Public medical university in Xi'an, China

The Air Force Medical University (中国人民解放军空军军医大学) is a public medical university in Xincheng, Xi'an, Shaanxi, China. It is affiliated with the People's Liberation Army Air Force. The university is part of the Double First-Class Construction. The university was formerly known as the Fourth Military Medical University (FMMU; 第四军医大学) until 2017.
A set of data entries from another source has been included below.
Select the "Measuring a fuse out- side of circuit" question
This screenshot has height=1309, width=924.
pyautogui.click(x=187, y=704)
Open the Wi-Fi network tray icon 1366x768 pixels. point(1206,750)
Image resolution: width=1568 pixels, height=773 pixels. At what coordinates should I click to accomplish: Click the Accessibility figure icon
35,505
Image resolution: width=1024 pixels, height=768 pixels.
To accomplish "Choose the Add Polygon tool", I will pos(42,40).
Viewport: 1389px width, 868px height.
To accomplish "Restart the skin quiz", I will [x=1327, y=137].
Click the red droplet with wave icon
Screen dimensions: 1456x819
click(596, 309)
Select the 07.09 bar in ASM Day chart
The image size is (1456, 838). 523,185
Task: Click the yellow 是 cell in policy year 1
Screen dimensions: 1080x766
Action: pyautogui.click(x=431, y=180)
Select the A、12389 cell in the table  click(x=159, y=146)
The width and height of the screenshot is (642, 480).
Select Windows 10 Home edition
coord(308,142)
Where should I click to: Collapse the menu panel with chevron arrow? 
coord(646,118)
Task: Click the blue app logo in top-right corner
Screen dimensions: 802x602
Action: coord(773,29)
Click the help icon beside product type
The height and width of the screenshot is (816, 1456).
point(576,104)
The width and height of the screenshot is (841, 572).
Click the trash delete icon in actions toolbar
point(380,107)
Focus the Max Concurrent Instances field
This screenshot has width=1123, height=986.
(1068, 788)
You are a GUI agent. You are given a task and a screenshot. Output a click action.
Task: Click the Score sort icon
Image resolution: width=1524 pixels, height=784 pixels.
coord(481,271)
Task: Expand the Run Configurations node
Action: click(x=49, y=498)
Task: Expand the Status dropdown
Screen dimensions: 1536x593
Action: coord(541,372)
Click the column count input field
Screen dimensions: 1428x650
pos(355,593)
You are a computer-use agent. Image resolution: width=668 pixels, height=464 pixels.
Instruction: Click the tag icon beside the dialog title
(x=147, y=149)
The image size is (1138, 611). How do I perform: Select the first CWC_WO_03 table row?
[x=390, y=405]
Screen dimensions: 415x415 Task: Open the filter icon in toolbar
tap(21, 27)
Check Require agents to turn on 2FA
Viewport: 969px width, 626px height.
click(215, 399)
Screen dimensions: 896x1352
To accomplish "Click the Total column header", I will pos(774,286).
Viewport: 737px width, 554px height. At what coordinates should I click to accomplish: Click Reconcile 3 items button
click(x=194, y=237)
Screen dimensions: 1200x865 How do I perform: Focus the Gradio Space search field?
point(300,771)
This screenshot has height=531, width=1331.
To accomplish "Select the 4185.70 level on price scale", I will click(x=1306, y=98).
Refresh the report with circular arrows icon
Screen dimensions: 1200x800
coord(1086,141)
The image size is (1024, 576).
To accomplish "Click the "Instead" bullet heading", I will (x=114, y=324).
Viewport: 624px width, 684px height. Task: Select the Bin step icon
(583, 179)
It was formed by the merger of former Fourth Military Medical University (First Military Medical College) and Fifth Military Medical University (Third Military Medical College ). The predecessor of Fifth Military Medical University is the "Medicine School of National Central University", which was the best medicine school in China, founded in Nanjing in 1935. It was renamed the "Medicine School of Nanjing University" in 1949, and renamed "Eastern Military Medical College" and then "Third Military Medical College" and "Fifth Military Medical University" in 1952. The "People's Medical College of Northwestern Military Region", the predecessor of former Fourth Military Medical University was founded in 1941, relocated in Xi'an in 1948, and renamed "Northwestern Military Medical College" and then "First Military Medical College" and "Fourth Military Medical University" in 1952. The two medical universities were merged to form the new Fourth Military Medical University affiliated to PLA in 1954 in Xi'an, the capital of Shaanxi Province, China. It is part of the Double First-Class Construction, with Double First Class status in certain disciplines.